Oggi sui giornali commentiamo le elezioni americane. Io credo che anche chi oggi esulta per la vittoria di Donald Trump dovrà, purtroppo, ricredersi.
Le elezioni americane avranno un impatto su come gli equilibri geopolitici saranno costruiti nei prossimi anni e, ancora più di prima, avremo bisogno di un’Europa forte e di comunità e persone che lavorano per costruire relazioni di pace, non di conflitto, supremazie, disuguaglianze, prevaricazioni.

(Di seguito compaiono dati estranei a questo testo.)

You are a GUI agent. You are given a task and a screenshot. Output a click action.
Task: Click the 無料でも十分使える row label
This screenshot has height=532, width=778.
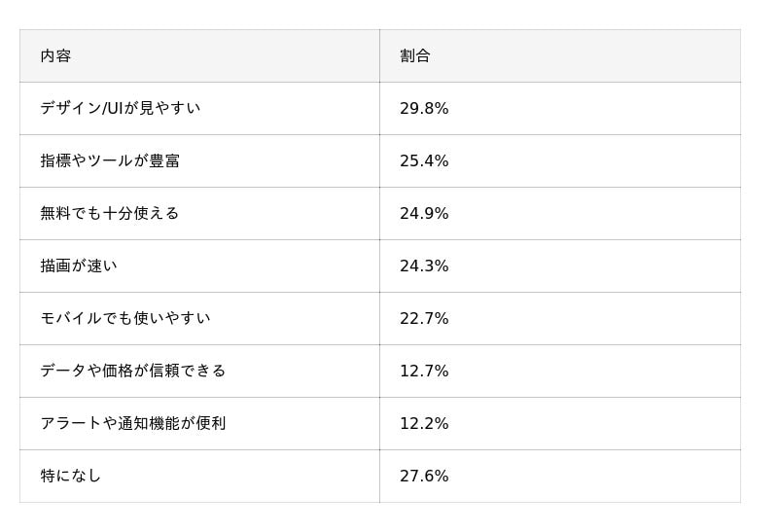click(110, 213)
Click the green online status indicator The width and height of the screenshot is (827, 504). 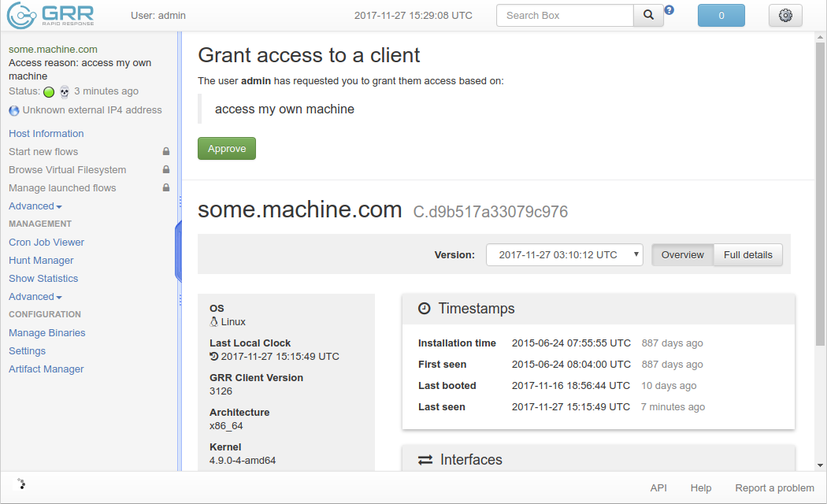[49, 91]
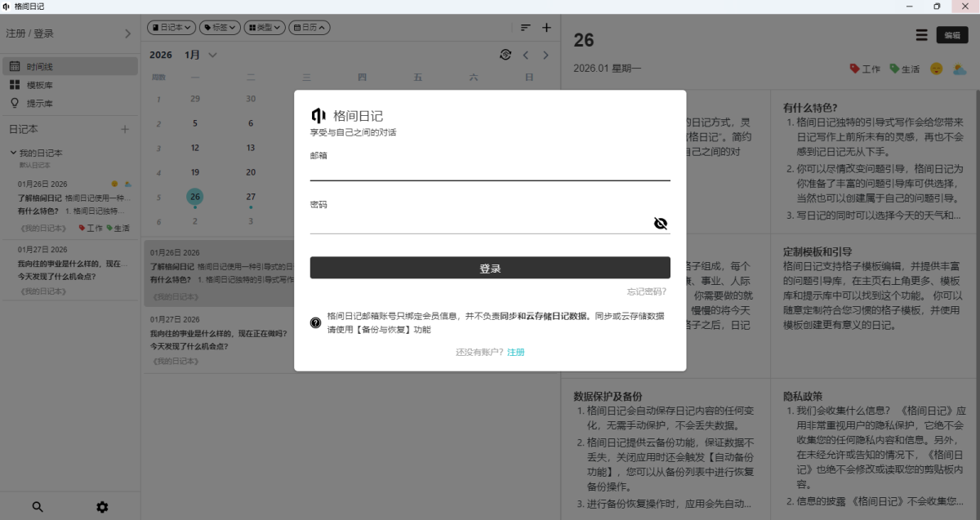Open settings gear in sidebar
The image size is (980, 520).
click(x=102, y=507)
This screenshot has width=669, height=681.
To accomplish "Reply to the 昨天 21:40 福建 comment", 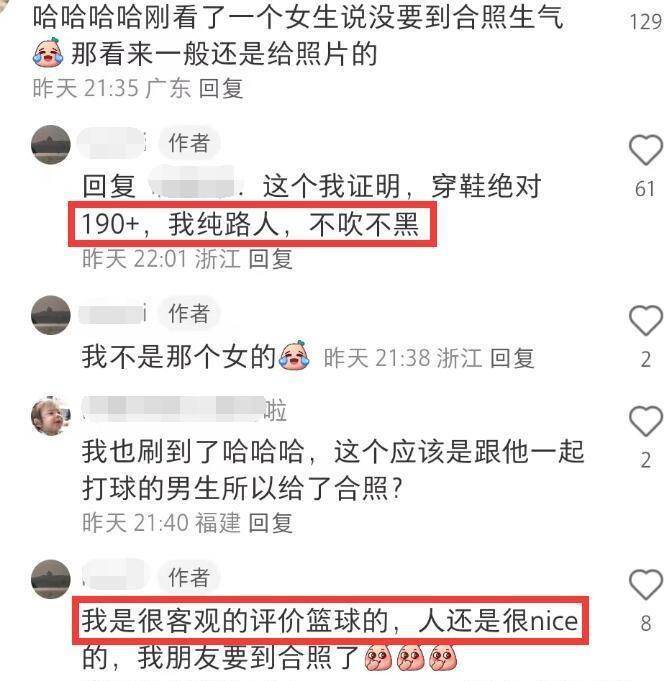I will 270,522.
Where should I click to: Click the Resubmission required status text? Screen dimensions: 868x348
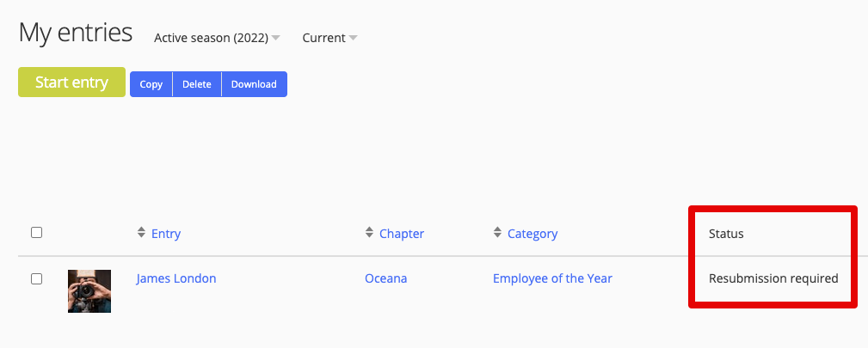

Credo però che il risultato delle elezioni ci interroghi su cosa fare di diverso, almeno qui. Sicuramente non possiamo lasciare che il discorso pubblico facile, che parla solo alla pancia, sia l’unico capace di ottenere fiducia.
Ma allo stesso modo non possiamo continuare a ‘guardare dall’alto’, a criticare e giudicare chi vota in modo diverso, ad avere paura di dire come stanno davvero le cose per puro equilibrismo, a scegliere candidature e leadership che con il proprio corpo non sanno incarnare i bisogni che rappresentano.
Quello che già sta accadendo negli Stati Uniti – e che da anni accade anche da noi – è la cancel culture di tutto quello che è stato fatto prima, la voglia di vendicarsi di chi ha perso le elezioni. Come se fosse sempre tutto una gara, uno scontro.
Scompare il Paese, scompaiono le persone e i loro bisogni, scompare la politica. Dopo viene il caos.
E di questi tempi non possiamo permettercelo.